There have been six Cup races at the reconfigured Atlanta Motor Speedway and none have been boring. Despite consternation from drivers and some inside the industry about changing the 1.5-mile track into more of a superspeedway than a traditional intermediate layout, the “new” Atlanta has delivered on what parent company SMI – and NASCAR – had hoped for.

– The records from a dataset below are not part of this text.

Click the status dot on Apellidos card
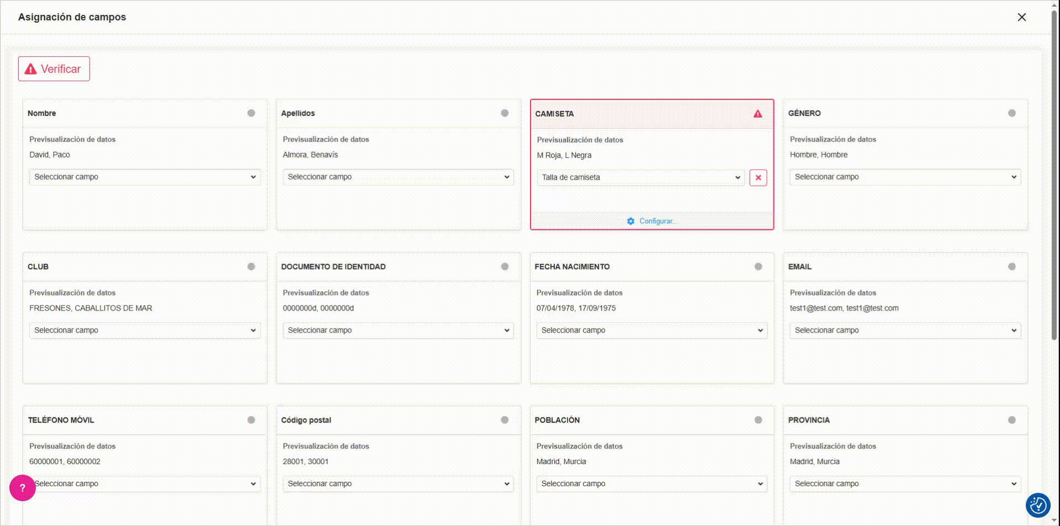 pyautogui.click(x=505, y=113)
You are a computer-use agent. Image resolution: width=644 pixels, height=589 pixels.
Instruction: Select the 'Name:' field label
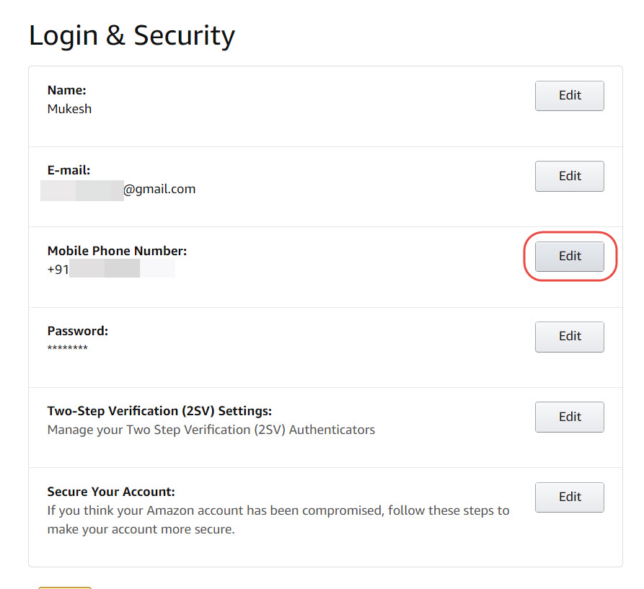(67, 90)
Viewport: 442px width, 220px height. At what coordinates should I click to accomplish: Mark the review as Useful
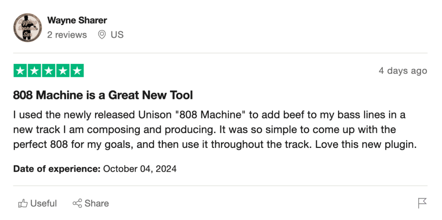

Sunday’s Quaker State 400 was much more a hybrid of a superspeedway/intermediate track. The surface has already worn out in little more than three years and the by product is cars still packed together but not to the degree of Daytona and Talladega. There were three and sometimes four wide racing that made for a competitive and entertaining afternoon.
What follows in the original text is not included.